Please state how many lines of the entries below contain the string "laptop". Case counts, and your reply should be the number alone.

** begin **

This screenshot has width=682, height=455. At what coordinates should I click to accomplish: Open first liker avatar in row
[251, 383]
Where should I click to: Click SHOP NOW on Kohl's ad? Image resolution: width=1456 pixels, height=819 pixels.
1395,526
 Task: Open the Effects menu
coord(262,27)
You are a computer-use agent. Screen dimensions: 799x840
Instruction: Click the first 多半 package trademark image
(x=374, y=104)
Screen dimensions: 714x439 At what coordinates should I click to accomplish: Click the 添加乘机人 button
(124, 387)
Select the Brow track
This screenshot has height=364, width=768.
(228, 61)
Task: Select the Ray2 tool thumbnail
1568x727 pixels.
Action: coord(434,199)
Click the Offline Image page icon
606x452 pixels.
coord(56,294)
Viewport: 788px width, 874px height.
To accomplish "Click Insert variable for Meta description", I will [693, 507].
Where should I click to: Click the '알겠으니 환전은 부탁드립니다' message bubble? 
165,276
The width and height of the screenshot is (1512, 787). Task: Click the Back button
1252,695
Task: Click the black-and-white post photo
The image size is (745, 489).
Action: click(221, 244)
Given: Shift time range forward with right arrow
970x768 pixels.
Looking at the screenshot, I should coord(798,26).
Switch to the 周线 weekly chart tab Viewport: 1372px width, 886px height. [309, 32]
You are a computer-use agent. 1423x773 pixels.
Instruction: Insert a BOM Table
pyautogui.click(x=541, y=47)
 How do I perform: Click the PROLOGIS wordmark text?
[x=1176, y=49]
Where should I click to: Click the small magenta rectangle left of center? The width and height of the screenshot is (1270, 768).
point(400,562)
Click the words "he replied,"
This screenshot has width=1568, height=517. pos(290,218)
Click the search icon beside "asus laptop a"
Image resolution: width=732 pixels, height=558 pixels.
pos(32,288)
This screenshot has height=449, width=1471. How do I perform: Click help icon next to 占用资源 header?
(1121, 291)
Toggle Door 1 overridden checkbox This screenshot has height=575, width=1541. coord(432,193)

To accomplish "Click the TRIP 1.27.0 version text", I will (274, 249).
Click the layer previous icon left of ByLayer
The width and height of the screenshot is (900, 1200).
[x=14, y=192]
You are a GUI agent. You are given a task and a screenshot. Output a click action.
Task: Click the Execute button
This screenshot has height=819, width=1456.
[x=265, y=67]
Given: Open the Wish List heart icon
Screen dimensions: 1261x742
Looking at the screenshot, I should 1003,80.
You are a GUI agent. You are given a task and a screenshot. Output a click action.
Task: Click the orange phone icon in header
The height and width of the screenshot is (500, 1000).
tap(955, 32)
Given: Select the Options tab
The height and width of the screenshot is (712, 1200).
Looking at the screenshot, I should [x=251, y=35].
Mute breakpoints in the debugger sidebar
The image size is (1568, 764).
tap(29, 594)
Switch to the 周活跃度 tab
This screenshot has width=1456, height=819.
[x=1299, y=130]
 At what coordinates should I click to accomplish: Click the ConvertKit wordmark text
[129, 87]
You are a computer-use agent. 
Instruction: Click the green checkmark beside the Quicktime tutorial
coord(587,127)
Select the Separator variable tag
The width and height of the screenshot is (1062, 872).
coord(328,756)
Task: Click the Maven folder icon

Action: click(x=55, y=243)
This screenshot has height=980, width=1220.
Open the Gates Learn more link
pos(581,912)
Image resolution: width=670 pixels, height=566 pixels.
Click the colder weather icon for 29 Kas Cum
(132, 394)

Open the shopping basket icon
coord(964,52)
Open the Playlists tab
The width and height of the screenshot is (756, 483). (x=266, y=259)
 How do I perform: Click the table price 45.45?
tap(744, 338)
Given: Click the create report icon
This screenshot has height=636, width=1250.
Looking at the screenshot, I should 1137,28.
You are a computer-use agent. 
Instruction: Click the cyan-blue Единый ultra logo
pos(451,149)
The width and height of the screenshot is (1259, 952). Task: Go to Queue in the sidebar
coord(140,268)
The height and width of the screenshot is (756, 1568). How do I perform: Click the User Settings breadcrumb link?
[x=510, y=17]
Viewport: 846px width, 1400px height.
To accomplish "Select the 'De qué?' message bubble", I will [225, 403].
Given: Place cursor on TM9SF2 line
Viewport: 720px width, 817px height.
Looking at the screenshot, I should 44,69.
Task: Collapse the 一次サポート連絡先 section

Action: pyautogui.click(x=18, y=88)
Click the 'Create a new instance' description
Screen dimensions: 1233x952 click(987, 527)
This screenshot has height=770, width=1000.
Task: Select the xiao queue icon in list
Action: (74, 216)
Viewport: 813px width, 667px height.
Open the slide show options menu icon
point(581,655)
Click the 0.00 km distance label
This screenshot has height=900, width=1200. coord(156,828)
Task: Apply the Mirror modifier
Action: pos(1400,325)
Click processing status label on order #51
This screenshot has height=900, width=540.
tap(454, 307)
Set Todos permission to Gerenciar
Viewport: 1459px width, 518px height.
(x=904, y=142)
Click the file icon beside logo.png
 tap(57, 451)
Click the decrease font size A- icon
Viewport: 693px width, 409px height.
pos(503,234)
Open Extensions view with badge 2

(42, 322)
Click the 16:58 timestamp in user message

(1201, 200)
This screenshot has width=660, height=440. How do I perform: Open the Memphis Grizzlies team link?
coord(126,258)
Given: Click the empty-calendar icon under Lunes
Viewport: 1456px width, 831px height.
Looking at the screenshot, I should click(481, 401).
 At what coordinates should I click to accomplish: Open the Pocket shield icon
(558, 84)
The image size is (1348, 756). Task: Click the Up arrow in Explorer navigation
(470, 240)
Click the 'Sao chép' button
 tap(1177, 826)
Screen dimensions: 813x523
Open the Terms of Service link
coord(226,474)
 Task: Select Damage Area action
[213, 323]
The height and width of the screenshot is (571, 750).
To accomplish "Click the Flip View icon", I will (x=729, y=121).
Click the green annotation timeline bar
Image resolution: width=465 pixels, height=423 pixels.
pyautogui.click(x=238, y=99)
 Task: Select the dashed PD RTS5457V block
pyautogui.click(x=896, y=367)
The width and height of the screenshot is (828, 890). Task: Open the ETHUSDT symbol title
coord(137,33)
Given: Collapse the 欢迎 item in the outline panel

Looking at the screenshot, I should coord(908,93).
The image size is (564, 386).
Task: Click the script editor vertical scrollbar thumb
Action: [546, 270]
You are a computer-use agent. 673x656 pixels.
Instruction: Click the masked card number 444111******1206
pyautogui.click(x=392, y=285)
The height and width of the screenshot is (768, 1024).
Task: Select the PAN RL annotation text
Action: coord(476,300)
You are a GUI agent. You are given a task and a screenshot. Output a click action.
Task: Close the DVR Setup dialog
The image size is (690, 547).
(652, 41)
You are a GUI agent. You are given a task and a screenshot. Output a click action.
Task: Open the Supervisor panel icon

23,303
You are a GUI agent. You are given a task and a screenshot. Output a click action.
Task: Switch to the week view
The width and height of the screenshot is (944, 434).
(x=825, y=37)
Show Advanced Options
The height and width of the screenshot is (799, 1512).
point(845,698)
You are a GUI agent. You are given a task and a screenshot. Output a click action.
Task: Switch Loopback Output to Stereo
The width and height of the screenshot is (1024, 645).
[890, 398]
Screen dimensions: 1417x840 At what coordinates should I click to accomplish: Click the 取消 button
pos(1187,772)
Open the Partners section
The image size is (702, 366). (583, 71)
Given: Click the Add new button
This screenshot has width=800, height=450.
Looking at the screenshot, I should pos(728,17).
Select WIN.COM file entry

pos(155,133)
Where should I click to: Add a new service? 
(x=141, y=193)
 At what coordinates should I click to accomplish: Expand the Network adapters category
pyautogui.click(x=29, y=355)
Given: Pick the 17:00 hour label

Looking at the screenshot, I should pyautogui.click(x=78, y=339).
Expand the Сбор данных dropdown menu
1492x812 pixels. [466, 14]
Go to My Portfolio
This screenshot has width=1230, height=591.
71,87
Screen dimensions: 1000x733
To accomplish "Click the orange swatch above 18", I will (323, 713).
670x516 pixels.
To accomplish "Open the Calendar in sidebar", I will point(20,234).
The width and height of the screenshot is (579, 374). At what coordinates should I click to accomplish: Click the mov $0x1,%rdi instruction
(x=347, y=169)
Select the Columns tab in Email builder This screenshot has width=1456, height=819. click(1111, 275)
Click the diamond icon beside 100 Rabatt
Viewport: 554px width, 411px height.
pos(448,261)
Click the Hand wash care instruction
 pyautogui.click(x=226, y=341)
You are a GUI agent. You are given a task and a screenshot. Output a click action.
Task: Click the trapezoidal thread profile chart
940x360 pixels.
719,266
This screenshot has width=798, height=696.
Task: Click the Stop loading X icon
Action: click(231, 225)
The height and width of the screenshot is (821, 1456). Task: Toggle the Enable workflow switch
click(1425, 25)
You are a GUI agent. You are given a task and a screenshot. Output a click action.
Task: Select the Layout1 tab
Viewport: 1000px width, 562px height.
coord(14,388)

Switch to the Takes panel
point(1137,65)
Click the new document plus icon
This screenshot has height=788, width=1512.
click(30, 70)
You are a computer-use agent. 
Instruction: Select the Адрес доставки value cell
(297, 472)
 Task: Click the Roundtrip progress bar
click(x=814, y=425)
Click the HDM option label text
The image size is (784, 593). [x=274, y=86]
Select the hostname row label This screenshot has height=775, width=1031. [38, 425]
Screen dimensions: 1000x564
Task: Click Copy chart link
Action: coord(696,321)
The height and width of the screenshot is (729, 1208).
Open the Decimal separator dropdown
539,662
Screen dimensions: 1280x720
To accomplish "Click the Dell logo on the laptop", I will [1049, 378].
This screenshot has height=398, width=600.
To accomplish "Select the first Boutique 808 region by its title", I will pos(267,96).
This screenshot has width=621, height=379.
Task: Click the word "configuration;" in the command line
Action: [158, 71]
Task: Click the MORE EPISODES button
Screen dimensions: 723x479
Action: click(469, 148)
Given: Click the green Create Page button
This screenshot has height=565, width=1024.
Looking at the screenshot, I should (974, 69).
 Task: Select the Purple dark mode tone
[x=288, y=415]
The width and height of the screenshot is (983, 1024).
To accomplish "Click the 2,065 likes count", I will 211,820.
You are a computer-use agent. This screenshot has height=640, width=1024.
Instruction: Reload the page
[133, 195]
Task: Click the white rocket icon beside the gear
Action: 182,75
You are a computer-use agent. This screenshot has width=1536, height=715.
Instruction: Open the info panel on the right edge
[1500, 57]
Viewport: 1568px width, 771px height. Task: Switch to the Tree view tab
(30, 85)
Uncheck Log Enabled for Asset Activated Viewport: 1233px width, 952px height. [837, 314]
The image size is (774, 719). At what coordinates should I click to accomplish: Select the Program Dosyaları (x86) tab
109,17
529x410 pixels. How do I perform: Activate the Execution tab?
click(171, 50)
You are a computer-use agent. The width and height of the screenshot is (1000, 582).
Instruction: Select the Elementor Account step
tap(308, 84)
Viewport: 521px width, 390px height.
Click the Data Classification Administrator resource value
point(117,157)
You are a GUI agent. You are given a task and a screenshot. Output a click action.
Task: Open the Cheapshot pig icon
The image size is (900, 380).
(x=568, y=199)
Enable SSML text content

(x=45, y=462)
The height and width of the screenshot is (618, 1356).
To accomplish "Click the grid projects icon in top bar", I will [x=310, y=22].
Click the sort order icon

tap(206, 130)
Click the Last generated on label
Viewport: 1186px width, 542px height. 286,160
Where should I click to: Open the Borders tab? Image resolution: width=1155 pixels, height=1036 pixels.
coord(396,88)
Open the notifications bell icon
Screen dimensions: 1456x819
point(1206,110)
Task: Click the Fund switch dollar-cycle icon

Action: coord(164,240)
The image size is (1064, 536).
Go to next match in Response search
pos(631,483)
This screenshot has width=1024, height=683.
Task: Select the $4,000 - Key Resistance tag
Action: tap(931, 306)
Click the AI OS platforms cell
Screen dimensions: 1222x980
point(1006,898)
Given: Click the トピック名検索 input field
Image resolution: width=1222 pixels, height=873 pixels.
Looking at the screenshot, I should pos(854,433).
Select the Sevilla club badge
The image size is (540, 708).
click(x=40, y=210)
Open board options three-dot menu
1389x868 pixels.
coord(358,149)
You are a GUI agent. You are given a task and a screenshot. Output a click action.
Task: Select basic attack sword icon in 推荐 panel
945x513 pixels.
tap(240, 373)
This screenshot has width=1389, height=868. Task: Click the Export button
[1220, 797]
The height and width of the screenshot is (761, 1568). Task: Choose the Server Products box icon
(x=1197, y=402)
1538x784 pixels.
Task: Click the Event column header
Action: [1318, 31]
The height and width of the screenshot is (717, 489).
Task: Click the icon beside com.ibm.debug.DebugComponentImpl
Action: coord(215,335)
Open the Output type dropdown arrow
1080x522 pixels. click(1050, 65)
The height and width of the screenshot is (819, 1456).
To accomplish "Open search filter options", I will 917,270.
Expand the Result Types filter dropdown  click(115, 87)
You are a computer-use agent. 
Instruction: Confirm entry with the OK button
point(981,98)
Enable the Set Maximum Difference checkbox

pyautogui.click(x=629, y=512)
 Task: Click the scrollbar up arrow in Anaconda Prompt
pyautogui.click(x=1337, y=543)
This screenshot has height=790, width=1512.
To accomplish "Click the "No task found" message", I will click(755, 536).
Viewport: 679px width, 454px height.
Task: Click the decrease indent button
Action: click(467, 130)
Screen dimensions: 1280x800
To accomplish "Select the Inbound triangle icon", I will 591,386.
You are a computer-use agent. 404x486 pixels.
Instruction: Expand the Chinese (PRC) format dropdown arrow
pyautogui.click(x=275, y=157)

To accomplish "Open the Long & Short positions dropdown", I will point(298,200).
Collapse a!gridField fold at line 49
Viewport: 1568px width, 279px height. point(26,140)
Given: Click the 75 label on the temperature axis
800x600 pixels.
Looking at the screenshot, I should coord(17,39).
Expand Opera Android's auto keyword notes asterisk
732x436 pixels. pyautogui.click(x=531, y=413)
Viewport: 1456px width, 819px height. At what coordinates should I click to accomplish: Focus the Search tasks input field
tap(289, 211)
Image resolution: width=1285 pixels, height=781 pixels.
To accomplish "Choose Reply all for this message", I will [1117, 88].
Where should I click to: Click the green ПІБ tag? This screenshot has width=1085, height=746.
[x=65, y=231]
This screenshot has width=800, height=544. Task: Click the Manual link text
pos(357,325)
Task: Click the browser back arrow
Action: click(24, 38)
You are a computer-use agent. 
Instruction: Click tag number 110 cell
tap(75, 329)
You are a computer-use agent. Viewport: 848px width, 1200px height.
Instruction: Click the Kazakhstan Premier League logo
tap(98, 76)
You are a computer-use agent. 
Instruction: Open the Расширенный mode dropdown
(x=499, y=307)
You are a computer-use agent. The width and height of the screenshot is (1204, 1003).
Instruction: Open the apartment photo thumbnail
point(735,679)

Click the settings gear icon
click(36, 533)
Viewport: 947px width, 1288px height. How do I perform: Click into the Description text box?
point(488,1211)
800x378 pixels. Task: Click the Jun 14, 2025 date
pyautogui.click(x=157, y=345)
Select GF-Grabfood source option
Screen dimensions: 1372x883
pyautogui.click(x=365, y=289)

** end **

### [RESULT]
2